En 1952, Luis García Berlanga creaba una divertida sátira del aislamiento internacional al que se veía sometido España debido a la dictadura franquista dando la bienvenida a los americanos. Más de medio siglo después, nuestra bienvenida a tomado unos cauces faraónicos en los que recibimos no sólo a los americanos sino a quien venga acompañado de Don Dinero, pues es el mejor pasaporte para entrar en este nuestro “paraíso natural”. No obstante, también es cierto que, debido al declive del sector y otros factores, se dan facilidades para alcanzar una estancia turística, ya que disponemos de un sinfín de hoteles diferentes adaptados a cualquier tipo de bolsillo y ocasiones.

Canarias es uno de los reclamos estrella para los turistas. Pero existe un problema, ya que es una demanda que va en crecimiento. Esto provoca una crisis debido al exceso de plazas alojativas y la decadencia de la planta hostelera. La solución está en manos de un grupo reducido de empresas que se niegan a renovar el actual modelo turístico, creando innumerables camas turísticas en vez de apostar por un turismo de calidad sostenible. Y ya son más de 500.000 plazas alojativas en Canarias que se están comiendo el litoral de nuestras islas para, supuestamente, satisfacer al turista, cuando en realidad las satisfacciones se la dan otros. Pero existe un punto clave en todo este juego, y es que los canarios nos estamos dando cuenta y poco a poco se están viendo movimientos que denuncian estos hechos. En una encuesta actual, los canarios afirman que el dinero proveniente del turismo no se queda en Canarias. Esto es un gran paso con vistas a una realidad cada vez menos utópica, pues no hay más ciego que el que no quiere ver.

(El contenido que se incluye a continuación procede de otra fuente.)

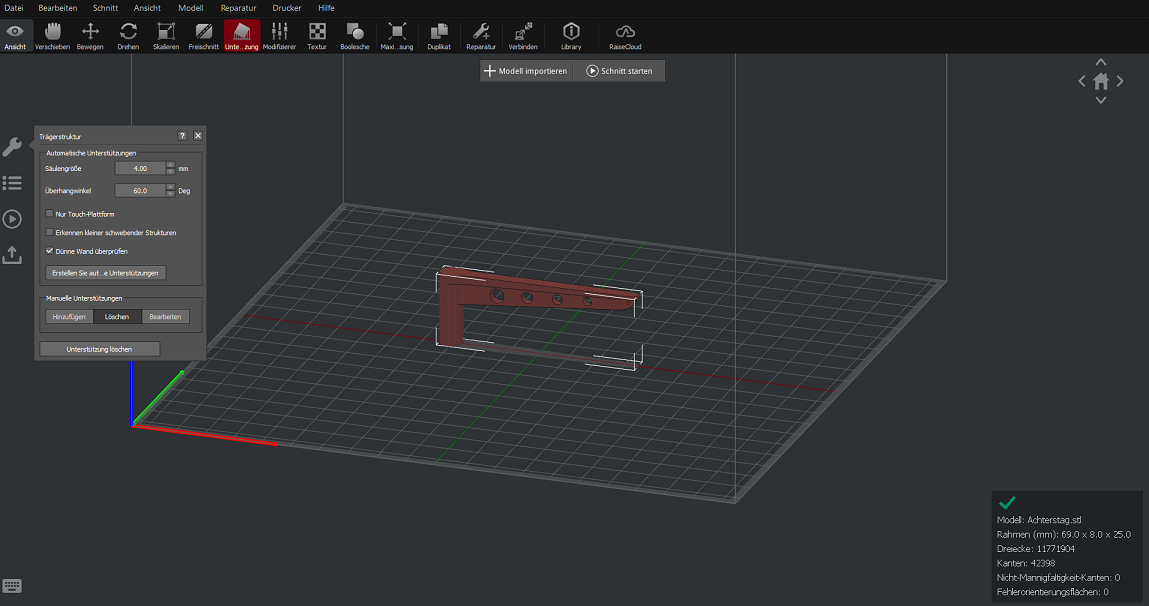This screenshot has width=1149, height=606.
Task: Enable the Nur Touch-Plattform checkbox
Action: point(50,214)
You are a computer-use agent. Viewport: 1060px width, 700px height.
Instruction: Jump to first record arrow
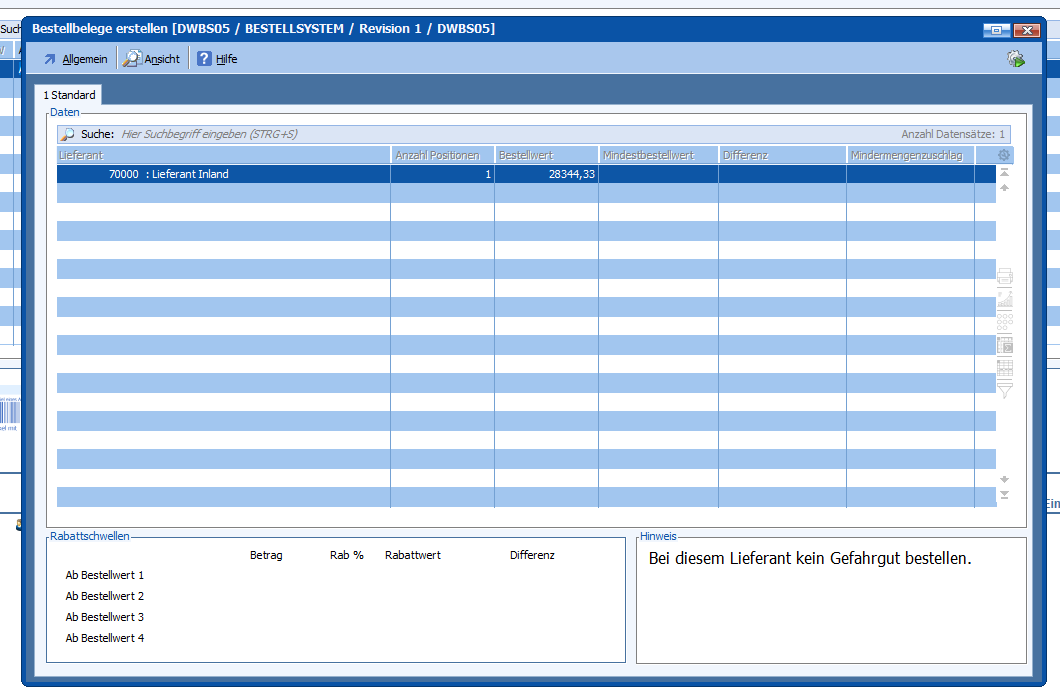(1004, 173)
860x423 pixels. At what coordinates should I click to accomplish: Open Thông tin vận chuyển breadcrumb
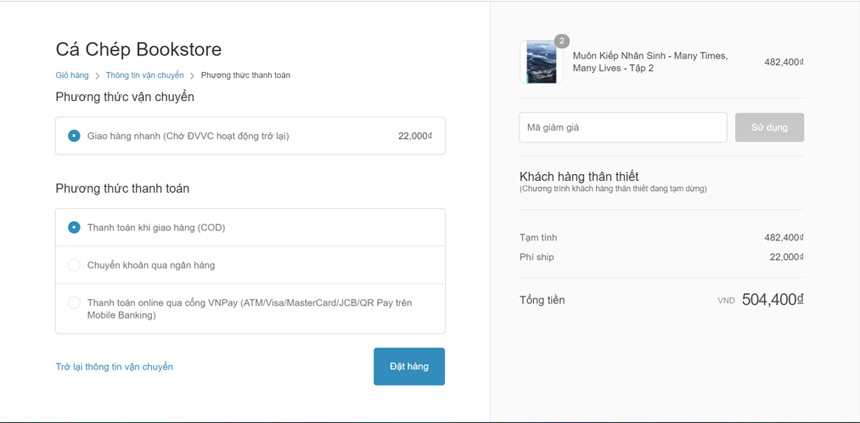(x=145, y=75)
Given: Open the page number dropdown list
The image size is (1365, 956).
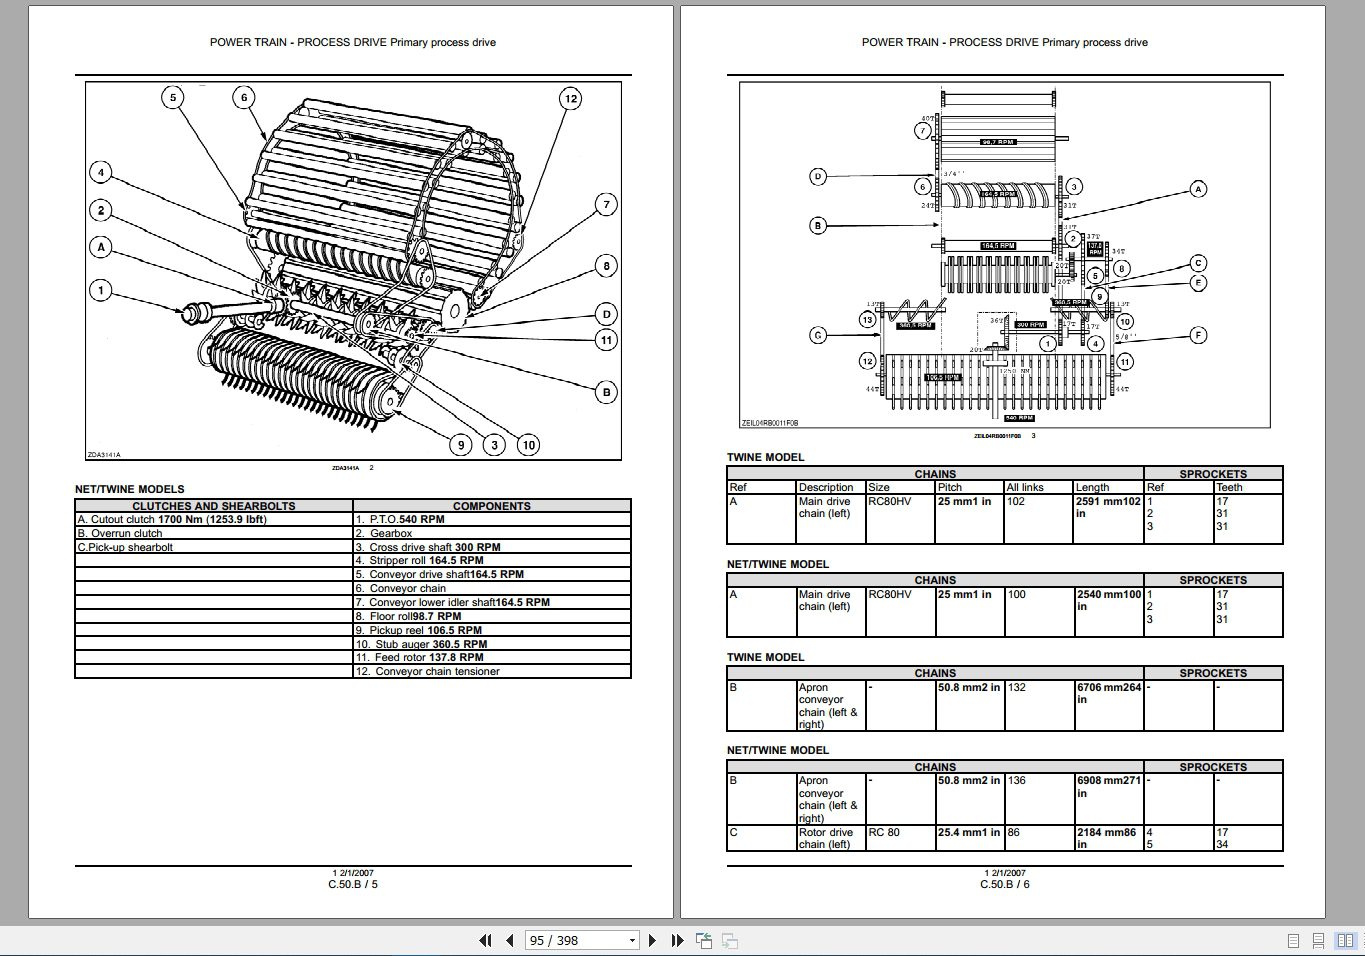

Pero a parte de la construcción masiva de camas también surgen más “necesidades” para el turista, que no viene a conocer nuestra naturaleza, gastronomía o cultura, sino a relajarse en inmensos campos de golf creados encima de lo que era nuestro preciado ecosistema natural con valor agrícola, ganadero y urbanístico, erradicando así la flora y fauna autóctona. Tampoco serviría como reclamo turístico una imagen tan impresentable como las que tenemos en el litoral, llena de casetas en las que muchos de sus propietarios no tienen otro sitio habitable y su única amenaza es intentar salir adelante mediante el mercado pesquero. Por ello es necesario arrasar con todo porque, para el desarrollo turístico que se avecina, contrastan, no encajan, afean.

Por todo esto y más es hora de buscar nuevos pensamientos para solucionar los problemas de viejos pensamientos.